Stop up th' access and passage to remorse,
That no compunctious visitings of nature
Shake my fell purpose, nor keep peace between
Th' effect and it. Come to my woman's breasts,
And take my milk for gall, you murd'ring ministers,
Wherever in your sightless substances
You wait on nature's mischief. Come, thick night,
And pall thee in the dunnest smoke of hell,
That my keen knife see not the wound it makes,
Nor heaven peep through the blanket of the dark,
To cry "Hold, hold!" (1.5.47-61)

We can't be the only ones who get goosebumps during this speech. Right? Here, Lady Macbeth gets her freak on by calling on "spirits" to, basically, make her into the man her husband can't be. Tell us who the hero of this play is, again?

Lady Macbeth > Macbeth

Quote 6

LADY MACBETH
                                    Was the hope drunk
Wherein you dress'd yourself? hath it slept since?
And wakes it now, to look so green and pale
At what it did so freely? From this time
Such I account thy love. Art thou afeard
To be the same in thine own act and valor
As thou art in desire? Wouldst thou have that
Which thou esteem'st the ornament of life,
And live a coward in thine own esteem,
Letting "I dare not" wait upon "I would,"
Like the poor cat i' th' adage? 

MACBETH
                                    Prithee, peace:
I dare do all that may become a man; (1.7.39-51)

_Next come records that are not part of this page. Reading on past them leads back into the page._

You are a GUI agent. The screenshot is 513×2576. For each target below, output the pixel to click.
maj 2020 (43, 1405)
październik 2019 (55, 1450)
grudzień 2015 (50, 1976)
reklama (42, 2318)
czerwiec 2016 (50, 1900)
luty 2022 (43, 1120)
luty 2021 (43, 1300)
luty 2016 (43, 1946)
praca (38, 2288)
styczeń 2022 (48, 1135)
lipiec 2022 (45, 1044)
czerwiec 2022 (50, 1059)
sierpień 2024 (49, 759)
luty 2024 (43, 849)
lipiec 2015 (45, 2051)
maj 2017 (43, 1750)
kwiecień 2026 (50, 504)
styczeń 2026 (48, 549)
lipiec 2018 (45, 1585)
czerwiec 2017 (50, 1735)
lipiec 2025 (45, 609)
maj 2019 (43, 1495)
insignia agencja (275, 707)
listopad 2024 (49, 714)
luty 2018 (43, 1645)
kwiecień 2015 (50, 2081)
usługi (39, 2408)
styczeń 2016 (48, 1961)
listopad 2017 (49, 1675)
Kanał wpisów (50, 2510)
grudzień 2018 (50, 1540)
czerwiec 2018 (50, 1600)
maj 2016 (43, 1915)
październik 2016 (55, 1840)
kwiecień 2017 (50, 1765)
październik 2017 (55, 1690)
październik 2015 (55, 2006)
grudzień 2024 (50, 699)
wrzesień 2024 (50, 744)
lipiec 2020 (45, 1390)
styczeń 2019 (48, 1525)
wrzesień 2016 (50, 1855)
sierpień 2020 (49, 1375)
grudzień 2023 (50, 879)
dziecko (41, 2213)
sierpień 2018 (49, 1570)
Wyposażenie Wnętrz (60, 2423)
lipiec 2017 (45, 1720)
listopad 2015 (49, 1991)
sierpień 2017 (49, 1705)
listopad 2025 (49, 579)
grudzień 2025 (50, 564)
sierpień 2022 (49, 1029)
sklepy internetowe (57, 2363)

Fun brain snack: Lady Macbeth calls her husband "green and pale," which sound to us a lot like "green sickness." Green sickness is another name for anemia, and for hundreds of years it was thought to be particularly a disease of young, virgin girls. So, by calling her husband "green and pale," Lady Macbeth is basically calling her husband a virgin girl. His response? "No, dude, I'm totally a man."